I am obviously always on the lookout for weblog statistics, as it has become a core part of my thesis. Today a marketing company by the name of comScore has released a report detailing a number of different statements about the weblog community. I’d like to take a moment to remind people that this is a marketing survey, and as such should be carefully scrutinized before drawing any conclusions.
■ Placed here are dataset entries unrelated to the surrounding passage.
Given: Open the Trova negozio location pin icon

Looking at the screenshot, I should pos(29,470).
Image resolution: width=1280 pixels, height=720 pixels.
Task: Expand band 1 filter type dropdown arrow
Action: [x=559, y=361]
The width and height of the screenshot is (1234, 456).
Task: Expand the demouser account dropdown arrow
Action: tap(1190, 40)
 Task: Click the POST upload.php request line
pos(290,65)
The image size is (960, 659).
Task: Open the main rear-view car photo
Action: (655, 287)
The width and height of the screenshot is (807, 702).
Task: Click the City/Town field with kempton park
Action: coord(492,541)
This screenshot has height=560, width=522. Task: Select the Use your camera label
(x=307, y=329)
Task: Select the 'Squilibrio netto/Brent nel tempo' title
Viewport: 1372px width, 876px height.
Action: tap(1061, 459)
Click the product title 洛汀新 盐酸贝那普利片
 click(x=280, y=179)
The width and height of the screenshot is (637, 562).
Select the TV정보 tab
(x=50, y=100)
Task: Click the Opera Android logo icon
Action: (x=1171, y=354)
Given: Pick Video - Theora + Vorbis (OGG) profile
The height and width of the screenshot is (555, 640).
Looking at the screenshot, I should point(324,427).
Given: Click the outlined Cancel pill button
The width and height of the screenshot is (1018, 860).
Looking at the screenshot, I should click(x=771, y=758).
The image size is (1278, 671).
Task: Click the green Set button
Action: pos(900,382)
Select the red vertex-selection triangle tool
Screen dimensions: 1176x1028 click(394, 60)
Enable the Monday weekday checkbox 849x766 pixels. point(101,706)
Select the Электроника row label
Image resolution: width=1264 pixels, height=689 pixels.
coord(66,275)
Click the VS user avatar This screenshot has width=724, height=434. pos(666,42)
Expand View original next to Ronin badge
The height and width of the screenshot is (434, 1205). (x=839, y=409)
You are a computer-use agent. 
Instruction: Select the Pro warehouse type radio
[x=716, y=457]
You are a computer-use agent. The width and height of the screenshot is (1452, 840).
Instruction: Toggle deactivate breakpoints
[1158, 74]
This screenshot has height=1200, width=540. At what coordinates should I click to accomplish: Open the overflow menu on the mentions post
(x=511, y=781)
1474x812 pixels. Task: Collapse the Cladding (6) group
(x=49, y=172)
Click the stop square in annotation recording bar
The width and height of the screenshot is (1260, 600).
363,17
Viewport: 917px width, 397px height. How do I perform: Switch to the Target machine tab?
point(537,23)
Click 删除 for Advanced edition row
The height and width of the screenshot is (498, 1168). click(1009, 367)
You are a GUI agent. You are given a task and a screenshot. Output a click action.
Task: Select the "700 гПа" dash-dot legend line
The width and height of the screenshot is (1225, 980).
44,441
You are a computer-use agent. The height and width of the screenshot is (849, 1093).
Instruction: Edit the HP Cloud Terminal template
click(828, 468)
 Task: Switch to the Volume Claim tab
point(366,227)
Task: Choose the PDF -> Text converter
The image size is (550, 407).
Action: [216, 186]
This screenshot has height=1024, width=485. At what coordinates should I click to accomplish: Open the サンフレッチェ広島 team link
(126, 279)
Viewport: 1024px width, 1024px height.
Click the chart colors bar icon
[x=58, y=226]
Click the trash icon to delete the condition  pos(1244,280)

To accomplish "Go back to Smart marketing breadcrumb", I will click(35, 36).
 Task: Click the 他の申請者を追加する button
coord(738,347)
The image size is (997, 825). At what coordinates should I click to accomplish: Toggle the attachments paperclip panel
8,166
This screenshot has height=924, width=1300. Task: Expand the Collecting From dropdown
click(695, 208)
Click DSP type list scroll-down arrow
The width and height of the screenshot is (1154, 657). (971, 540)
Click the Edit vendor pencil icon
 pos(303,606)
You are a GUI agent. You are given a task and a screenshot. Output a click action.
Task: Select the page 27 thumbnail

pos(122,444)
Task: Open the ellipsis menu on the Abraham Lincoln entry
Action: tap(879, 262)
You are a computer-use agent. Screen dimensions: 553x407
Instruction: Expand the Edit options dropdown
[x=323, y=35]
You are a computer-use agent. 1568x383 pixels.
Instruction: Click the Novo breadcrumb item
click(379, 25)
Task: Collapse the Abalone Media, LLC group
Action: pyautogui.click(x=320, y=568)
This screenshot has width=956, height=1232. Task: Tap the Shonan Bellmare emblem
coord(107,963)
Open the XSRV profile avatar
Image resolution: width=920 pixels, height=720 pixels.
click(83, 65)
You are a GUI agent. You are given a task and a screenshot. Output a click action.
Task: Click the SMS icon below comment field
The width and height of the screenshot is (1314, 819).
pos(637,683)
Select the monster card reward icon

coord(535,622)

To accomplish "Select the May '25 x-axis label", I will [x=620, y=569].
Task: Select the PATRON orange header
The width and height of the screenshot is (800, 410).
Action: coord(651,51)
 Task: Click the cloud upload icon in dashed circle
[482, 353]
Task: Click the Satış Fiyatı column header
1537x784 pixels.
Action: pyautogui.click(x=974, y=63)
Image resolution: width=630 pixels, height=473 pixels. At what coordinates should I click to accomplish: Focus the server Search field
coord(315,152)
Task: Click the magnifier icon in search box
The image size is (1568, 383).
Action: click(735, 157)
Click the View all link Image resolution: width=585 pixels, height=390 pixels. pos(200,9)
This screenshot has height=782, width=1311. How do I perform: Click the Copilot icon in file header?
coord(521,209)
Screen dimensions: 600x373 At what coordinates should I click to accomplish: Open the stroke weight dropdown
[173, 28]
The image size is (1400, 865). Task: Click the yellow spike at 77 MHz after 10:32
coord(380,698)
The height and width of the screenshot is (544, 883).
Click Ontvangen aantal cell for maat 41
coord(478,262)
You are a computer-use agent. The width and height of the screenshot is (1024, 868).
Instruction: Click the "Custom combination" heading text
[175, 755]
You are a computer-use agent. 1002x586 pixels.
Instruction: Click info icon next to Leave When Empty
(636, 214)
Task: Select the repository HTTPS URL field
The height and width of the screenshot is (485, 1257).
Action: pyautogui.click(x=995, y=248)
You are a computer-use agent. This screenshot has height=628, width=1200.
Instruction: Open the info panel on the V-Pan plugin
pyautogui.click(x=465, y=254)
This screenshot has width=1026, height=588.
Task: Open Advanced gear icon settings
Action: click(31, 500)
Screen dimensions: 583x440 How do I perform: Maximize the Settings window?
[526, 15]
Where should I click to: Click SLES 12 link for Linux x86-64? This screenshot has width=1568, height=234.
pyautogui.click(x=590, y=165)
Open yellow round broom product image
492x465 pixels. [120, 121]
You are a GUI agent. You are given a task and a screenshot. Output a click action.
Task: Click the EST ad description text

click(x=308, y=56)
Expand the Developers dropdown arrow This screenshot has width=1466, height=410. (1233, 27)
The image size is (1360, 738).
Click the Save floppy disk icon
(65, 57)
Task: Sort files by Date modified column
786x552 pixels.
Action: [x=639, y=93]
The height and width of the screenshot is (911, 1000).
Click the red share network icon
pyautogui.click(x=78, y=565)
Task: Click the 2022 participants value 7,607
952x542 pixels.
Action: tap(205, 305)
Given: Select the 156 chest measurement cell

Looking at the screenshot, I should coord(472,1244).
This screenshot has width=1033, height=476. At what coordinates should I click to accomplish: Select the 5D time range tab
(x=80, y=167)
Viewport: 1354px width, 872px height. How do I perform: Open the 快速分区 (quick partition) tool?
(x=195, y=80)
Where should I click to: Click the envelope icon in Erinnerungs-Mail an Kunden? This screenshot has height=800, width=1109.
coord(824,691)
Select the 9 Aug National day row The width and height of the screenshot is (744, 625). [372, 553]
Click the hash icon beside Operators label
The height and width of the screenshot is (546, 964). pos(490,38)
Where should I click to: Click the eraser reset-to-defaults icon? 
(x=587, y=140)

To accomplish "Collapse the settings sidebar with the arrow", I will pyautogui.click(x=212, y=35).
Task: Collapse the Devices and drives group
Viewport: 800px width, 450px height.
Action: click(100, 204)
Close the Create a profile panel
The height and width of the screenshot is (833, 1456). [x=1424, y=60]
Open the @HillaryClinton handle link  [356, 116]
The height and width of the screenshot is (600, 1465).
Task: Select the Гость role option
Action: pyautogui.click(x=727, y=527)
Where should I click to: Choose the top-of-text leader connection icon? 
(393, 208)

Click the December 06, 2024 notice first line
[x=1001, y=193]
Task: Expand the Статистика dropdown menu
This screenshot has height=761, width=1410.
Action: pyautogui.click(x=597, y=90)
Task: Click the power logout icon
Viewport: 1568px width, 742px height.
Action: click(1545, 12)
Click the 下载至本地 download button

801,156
First, comScore’s methodology claims that they have 2 million active subjects, recruited through Random Digit Dial and an “online recruitment program,” for which they provide no details. They do however list the incentives that are provided to those individuals:
- Server-based virus protection
- Attractive sweepstakes prizes
- Opportunity to impact and improve the Internet
Sans the third incentive which is the blanket “feel-good” incentive for all surveys, I challenge you to think of someone who is attracted to the first two. Let’s just say they’re not your average person or internet user. They also note:
All demographic segments of the online population are represented in the comScore Global Network, with large samples of participants in each segment. For example, our network includes hundreds of thousands of high-income Internet users – one of the most desirable and influential groups to measure, yet also one of the most difficult to recruit.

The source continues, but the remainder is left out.